I Am

I am 36 years old. And I am becoming me.

I don’t believe in God.

Not anymore, at least. Not so bold as to call myself an Atheist; not so naive to proclaim one deity as the objective arbiter of life. My faith has been corrupted — and simplified.

What kind of God exercises his omnipotence and fragility by creating broken humans whose sole purpose is to perpetually repair his brittle ego?

There’s too much hopelessness and hurt. It’s endured by those who are told that their only hope is in an unseen future promised by an unseen God who asks for more than he gives.

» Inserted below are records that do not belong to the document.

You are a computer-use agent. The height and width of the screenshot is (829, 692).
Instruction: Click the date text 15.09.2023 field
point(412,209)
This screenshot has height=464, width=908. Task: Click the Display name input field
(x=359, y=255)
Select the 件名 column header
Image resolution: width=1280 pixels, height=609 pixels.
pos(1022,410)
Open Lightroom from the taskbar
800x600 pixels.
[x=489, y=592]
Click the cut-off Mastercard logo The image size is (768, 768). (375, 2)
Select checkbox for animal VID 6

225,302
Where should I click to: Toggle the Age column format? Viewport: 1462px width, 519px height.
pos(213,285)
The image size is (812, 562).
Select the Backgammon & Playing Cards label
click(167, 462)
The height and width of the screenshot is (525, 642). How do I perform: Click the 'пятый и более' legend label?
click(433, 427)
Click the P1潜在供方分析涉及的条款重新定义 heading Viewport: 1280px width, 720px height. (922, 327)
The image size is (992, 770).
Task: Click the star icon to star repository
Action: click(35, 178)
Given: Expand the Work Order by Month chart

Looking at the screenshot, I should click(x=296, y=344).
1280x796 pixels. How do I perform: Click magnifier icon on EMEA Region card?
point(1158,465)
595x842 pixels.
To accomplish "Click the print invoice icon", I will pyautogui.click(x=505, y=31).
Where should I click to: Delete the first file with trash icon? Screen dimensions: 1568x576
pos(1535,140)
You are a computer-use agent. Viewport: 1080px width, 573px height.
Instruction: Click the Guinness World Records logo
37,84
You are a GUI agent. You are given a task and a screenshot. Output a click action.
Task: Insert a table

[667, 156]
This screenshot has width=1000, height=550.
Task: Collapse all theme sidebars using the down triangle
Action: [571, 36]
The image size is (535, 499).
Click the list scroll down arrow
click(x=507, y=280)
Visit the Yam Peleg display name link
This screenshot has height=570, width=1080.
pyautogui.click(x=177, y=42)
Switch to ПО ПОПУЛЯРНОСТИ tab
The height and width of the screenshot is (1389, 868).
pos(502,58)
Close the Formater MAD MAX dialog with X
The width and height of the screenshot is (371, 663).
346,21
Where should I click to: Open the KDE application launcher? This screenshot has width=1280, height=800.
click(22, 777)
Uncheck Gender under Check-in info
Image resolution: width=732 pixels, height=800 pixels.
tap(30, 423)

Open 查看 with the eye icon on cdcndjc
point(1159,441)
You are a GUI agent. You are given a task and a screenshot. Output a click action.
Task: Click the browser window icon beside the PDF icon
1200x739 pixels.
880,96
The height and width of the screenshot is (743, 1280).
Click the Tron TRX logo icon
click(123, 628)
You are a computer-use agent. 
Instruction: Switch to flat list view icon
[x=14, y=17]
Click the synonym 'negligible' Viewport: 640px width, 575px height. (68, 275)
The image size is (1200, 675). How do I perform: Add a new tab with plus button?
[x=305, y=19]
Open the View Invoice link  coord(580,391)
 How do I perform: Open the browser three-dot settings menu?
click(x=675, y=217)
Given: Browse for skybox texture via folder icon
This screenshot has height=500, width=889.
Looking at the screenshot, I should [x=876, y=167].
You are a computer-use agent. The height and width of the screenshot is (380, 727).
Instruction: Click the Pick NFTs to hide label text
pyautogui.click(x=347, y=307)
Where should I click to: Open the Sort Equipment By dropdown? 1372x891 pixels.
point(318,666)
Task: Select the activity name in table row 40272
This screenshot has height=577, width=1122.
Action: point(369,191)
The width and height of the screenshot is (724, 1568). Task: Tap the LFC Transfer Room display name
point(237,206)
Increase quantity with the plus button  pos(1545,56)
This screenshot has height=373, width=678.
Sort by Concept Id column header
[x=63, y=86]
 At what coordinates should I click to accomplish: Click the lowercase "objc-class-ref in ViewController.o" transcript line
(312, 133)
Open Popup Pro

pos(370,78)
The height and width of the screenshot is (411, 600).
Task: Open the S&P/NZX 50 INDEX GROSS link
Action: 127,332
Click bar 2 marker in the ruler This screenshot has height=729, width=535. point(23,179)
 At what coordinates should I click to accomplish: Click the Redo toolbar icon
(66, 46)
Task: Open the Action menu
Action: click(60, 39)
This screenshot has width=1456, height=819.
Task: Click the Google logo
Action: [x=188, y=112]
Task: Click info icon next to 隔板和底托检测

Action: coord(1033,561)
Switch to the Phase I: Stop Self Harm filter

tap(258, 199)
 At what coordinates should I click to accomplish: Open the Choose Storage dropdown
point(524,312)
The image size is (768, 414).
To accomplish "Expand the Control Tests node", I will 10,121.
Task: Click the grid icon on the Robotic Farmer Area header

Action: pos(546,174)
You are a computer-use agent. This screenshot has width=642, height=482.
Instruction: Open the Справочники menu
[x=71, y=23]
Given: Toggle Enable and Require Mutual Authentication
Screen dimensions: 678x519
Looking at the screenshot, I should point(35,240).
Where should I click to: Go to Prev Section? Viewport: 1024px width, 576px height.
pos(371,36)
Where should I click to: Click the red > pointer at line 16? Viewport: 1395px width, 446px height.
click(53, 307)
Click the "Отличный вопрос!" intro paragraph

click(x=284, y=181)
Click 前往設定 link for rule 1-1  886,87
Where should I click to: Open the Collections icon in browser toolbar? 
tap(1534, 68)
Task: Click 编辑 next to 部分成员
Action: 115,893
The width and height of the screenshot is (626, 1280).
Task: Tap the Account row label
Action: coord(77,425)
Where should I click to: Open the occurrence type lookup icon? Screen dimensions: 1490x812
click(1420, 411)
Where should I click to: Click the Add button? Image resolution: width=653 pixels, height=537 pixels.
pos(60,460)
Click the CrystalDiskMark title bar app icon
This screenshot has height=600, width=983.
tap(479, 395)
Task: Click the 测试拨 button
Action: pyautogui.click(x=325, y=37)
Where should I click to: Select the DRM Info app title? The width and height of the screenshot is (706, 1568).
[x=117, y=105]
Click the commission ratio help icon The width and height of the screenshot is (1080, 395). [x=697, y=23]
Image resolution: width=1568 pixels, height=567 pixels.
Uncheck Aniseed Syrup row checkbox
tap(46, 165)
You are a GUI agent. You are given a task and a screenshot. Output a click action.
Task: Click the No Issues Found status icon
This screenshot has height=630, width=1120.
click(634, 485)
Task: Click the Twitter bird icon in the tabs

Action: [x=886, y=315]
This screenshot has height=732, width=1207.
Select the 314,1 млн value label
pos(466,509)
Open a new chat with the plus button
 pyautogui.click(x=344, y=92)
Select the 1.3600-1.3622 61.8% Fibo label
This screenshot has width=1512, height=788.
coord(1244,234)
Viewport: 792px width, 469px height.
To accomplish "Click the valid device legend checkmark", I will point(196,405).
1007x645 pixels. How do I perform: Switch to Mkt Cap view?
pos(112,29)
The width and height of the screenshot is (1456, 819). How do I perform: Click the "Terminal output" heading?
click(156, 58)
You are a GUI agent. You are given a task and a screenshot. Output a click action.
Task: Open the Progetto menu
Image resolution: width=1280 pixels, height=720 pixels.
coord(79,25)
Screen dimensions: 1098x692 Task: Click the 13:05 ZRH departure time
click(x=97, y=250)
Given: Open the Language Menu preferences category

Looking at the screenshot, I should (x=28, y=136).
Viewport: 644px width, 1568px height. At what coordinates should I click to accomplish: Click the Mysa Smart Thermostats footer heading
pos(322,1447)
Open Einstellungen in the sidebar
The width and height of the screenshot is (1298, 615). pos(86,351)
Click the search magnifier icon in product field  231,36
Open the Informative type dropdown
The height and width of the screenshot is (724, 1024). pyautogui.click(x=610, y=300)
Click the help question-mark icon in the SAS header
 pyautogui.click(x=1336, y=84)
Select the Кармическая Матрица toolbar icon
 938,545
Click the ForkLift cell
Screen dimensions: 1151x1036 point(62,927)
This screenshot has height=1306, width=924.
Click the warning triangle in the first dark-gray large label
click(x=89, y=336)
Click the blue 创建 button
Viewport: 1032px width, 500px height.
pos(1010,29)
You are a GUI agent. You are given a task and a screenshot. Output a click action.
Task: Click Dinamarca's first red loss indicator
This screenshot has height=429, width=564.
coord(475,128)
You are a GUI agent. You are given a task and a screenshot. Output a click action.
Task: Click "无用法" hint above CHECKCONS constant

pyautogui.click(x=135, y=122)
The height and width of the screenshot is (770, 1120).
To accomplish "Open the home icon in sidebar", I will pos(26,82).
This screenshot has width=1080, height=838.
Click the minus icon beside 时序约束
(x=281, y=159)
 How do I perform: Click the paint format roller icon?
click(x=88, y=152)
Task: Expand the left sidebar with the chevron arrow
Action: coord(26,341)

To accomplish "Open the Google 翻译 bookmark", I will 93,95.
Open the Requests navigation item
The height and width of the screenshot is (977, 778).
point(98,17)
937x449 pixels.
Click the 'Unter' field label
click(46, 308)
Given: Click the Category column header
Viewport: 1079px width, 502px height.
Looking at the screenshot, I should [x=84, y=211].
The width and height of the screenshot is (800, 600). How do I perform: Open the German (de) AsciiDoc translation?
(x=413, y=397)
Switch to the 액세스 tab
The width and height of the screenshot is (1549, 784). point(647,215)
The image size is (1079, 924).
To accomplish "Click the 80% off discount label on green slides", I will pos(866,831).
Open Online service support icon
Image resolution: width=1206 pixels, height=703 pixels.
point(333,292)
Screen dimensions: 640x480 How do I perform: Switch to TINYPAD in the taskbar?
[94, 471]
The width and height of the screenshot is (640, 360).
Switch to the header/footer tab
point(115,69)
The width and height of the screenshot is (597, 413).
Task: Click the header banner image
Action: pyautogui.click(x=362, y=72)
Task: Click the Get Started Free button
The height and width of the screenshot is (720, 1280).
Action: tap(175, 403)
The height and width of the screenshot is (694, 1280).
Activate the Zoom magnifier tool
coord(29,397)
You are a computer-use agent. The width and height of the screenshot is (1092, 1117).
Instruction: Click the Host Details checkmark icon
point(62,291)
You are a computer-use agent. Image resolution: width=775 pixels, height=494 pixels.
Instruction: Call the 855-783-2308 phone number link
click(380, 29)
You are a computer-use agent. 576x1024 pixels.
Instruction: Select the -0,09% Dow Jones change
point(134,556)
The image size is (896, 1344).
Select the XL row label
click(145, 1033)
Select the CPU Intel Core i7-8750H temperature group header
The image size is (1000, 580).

And his people use his name for as much harm as good, though my gut tells me it’s for more harm than good. More people have died in the name of a faceless God than any other cause known to man.

I am afraid.

Of not doing enough in the time I have. I loathe the idea of falling short, or not knowing what I fell short of. I’m unnerved by aging. Not for myself — I’m oddly at peace with death and its inevitable march in my own life — but for the ones I love. I am terrified of losing a parent, or both. But it’s virtually a statistical guarantee, lest I meet my own untimely demise. I am afraid that I won’t be able to make my parents’ later years free of stress. I’m scared that my insecurities would become my reality if I lose those whose existence is my reason for being.

I am sure I’m right.

I have an inflated ego when it comes to my world views; I’m right and I know it. Except when I’m wrong (though, I assure you, it’s rare). I think I’m smarter than I’ve ever proven worthy to be labeled as such. So, leaving a degree of my potential untapped allows me a higher ceiling. Space for growth. An upside worth chasing, a future worthy of dreaming.

I am a hypocrite.

I become indignant with ease, waving the flag of my ideals when it suits me. But I’m a hypocrite. I vote for the rights of others — but tweeting and ranting in group texts typifies the extent of my action on their behalf. I care with convenience. I’m philosophically and operationally a juxtaposition. I drive a gas guzzler. I like nice things; I like my own comfort. And I pat my own back in the name of progressive piety because I say the right things. But I’m on the sidelines when it counts.I

I don’t like most people.

Until I need them. Or miss them. I’m growing into an isolationist when it serves me, which admittedly is more norm than exception. I expect people to be there for me like I never left. When it’s convenient for me, like now. I write, proclaiming it’s for me, though without your validation — yes, yours — I wonder if I’ve ever written for myself at all.

I am ungrateful.

I am married to the best woman I’ve ever known. I have a business I’m proud of. I have a family that loves me, friends who will drop anything to be there for me. I have a roof above me, a floor below me, air conditioning around me, clean sheets and a comfy mattress to rest me. And I spend my waking minutes wondering what’s missing, what’s next, what isn’t, and what might be.

I know who I am.

In spite of myself, in spite of my weakness, my shortcomings, or idiosyncrasies or flaws, I know that I am this person. I am not ignorant to myself. I’m short and bald. I have bad knees. I am healthy. I am limited but I am capable. I am enough for those who love me. I am enough for me.

I am happy.

I aim to be more, or better. Mmm, both. I am discontented with my efforts, eager to achieve more, but clear-headed enough to know I’m ahead of even my own expectations. Aware enough to know these expectations are a fabrication of an unsettled mind, a creation; a myth of my own making. And in the moments where I am able to expand the distance in the space between my head and my heart, I know what I aim to feel more — I am happy.